The Fall of Never(105)
“Kellerella,” they both breathed at the same time, and a flood of memories suddenly burst through the dam of her mind, and she—
(this is what I can do this is what I can create you don’t believe me but watch what I can do I can make things be real)
—saw herself standing up here with Mouse, telling Mouse that she can make things be real, that she can create things from her mind just by thinking about them, and that these were real things, and the only way to prove it was to stand there and open the closet and show Mouse, to show her those two dead girls, materialized into reality from the sheer power of her mind, and they were real and they could do things if they wanted and if she didn’t make them vanish again, and that was what happened at home, was what happened in the woods with Simple Simon the Pie Man, and that she had a power—
In her head, she heard the whizzing sounds of iron bolts fired from the framework of her mental dam just as the dam itself gave way, crumbling against the pent-up force of her memories, which now came crashing down around her.
She remembered.
Chapter Twenty-Three
Marlene Kellow thought of the baby as a beehive inside her, buzzing and bustling with life. With a hand to the gentle swell of her belly, she was certain she could almost feel the bees pulsing within, thudding blindly against the inner walls of her womb with dizzying stupidity. When standing, she could feel the weight of the hive in her gut, held there as if by invisible hands, pressing against her body, her flesh. And at night, lying on her back and barely breathing, she could make out the rise of her belly in the darkness, and would swear it was the shape of a beehive. Listening during those late hours, she could even hear the perfect buzzing, the unmistakable drone of thousands upon thousands of bees swarming around inside her.

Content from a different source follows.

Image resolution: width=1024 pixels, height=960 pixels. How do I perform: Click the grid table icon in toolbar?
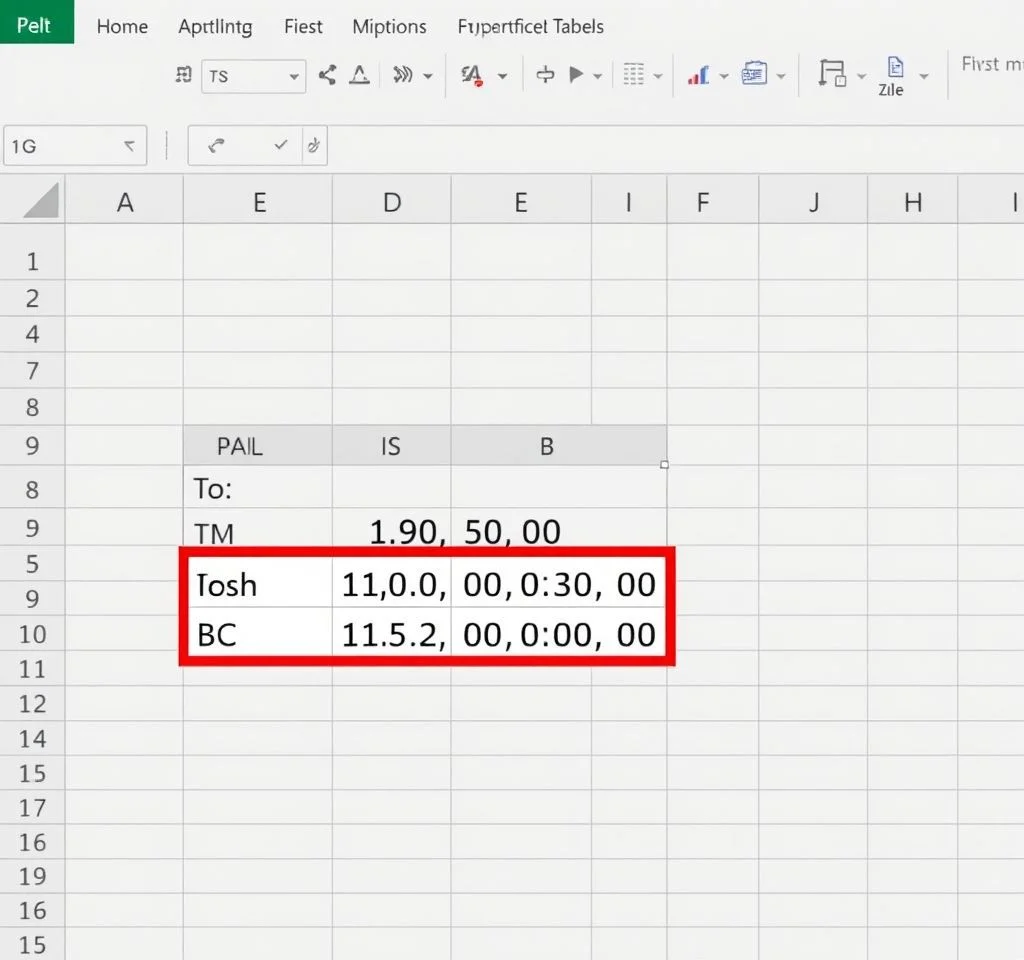click(632, 75)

There is no baby inside me. This thought haunted her constantly, most often in the quiet hours of a sleepless predawn. I don’t know what it is, but there is no baby inside me.
Not a baby; an infestation.
She found herself suffering from a barrage of nightmares. In one, she imagined her baby to be a goat-faced ungulate, a devil-child with glowing red eyes and a head swarming with stinging, angry bees. It would come out mewling like a pig, stabbing its hoofed legs into the air, hungry for human flesh. In another dream, she was being pursued through a field of wild sunflowers by a ravenous greyhound. And although the dog never caught her in these dreams, it would just get closer and closer over time…eventually to the point where she could feel its bristling muzzle pressed into the tight flesh of her shins as she ran.
There were times when she entertained the notion of killing herself and, inevitably, the hive inside her. She considered this act with the same sense of dispassion one might feel upon crushing a lizard beneath a steel-toed boot. She thought of pills. She thought of the poison fumes pumping from one of the cars in the garage. She thought of jumping out a window—quick and painless, over and done with.
But she never did any of those things. In the end, Marlene Kellow carried the baby to term and was rewarded with a quick and uncomplicated delivery. Kelly Kellow was born. The name had struck Marlene in a dream: the name of a fairy tale princess, of something she knew—she felt—her daughter would truly never be, no matter how much money her father made nor how many princes came knocking at the castle gate. Because Kelly, then still unborn and unnamed, would be different; Marlene knew this in that certain mystical way mothers tend to know things.
Infestation. She would tremble.
In the delivery room, when the child was handed to her, Marlene accepted it with passionless disinterest, not really wanting to touch it. It had lived inside her for nine months, and now here it was again, back again, and it weighed heavy in her arms. She despised herself for these feelings, yet she couldn’t deny them. And it occurred to her right then and there that she was actually afraid of the child…that all these confused and acrimonious emotions had welled up within her, augmented by a steadily mounting horror. It wasn’t fear for the child; it was fear of it.
It, Marlene thought. It.
Kelly Kellow spent her childhood mostly alone. Though her parents performed their requisite parental tasks from time to time, the young girl quickly became accustomed to the strange hands and cradling bosoms of a collection of live-in nurses and housemaids. There had been a young teenage girl named Sandy who would take Kelly to the park in town on the weekends. But eventually the trips to the park stopped, and one morning Kelly overheard Sandy speaking with her mother in the kitchen.
“She never plays with anyone,” Sandy told her mother. “She sits by herself in the sand, or by the woods, or in a tree, and she never plays with any of the other children.”
“Maybe she doesn’t like the other children,” her mother responded coldly.
“I don’t think I’m going to be coming around anymore, Mrs. Kellow.”
“Because my daughter won’t play with strange children?” There was spiteful humor in her voice.
“I just don’t feel comfortable around Kelly,” Sandy replied.
The absence of Sandy did not affect Kelly. Neither did the repeated abandonment of many other sitters throughout her early years. If she needed to be taken care of, Glenda was always around, always pleasant. In fact, Kelly was just as reluctant and solitary around the babysitters as she was around the other children from the neighborhood. Because she was different. The neighborhood children didn’t understand her, didn’t know her like she knew herself, and even at a young age Kelly understood this.